▶ _Work to complete_: Exact copies of all the lines below are needed, without the pictures.

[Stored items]
• • • •

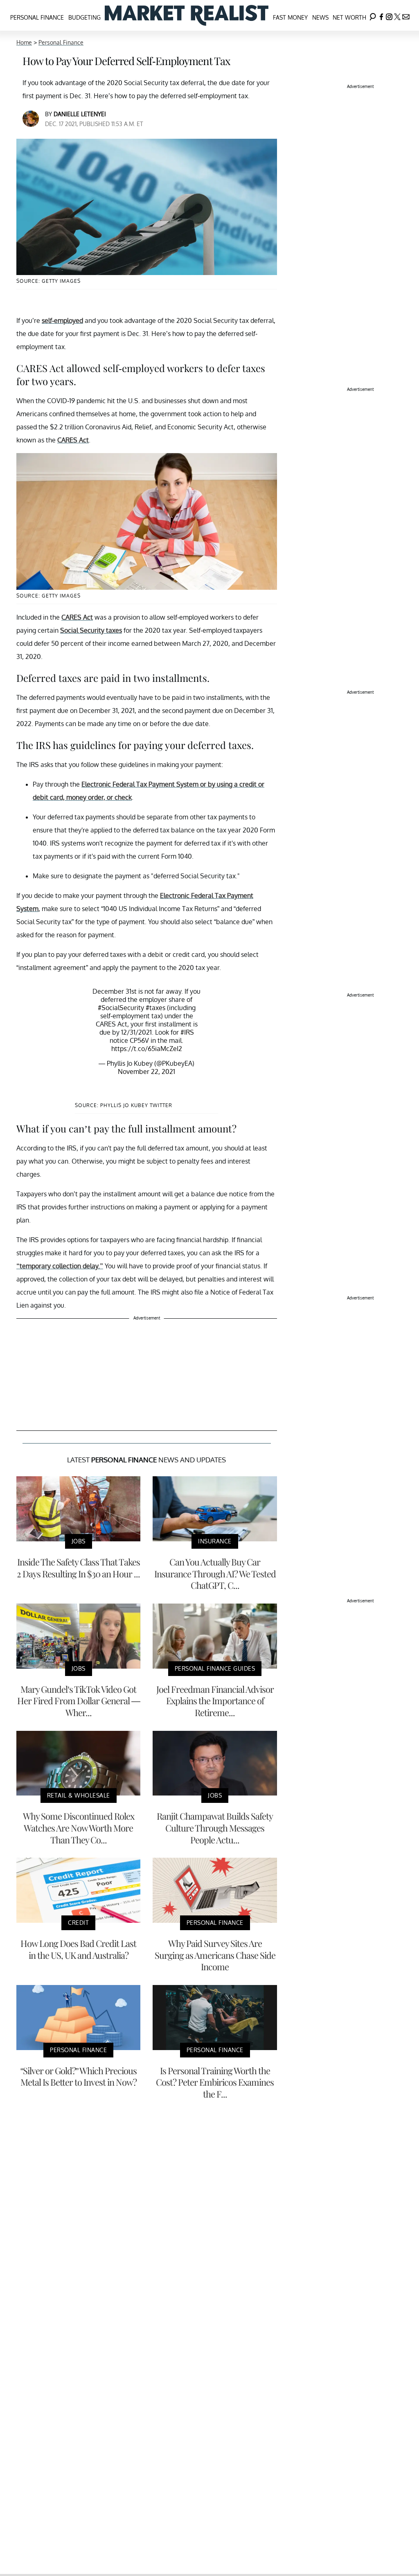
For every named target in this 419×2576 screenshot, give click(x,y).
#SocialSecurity (121, 1008)
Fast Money (290, 17)
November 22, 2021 (146, 1071)
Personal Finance (37, 17)
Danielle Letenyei (80, 114)
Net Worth (349, 17)
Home (24, 42)
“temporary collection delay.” (59, 1266)
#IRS (187, 1032)
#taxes (155, 1008)
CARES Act (73, 440)
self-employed (62, 320)
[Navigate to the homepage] (186, 15)
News (320, 17)
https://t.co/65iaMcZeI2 (146, 1048)
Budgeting (84, 17)
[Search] (372, 15)
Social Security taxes (91, 630)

• • • •

▶ _Written solution_:
For every named target in this 419×2576 screenshot, give click(x,y).
#SocialSecurity (121, 1008)
Fast Money (290, 17)
November 22, 2021 (146, 1071)
Personal Finance (37, 17)
Danielle Letenyei (80, 114)
Net Worth (349, 17)
Home (24, 42)
“temporary collection delay.” (59, 1266)
#IRS (187, 1032)
#taxes (155, 1008)
CARES Act (73, 440)
self-employed (62, 320)
[Navigate to the homepage] (186, 15)
News (320, 17)
https://t.co/65iaMcZeI2 (146, 1048)
Budgeting (84, 17)
[Search] (372, 15)
Social Security taxes (91, 630)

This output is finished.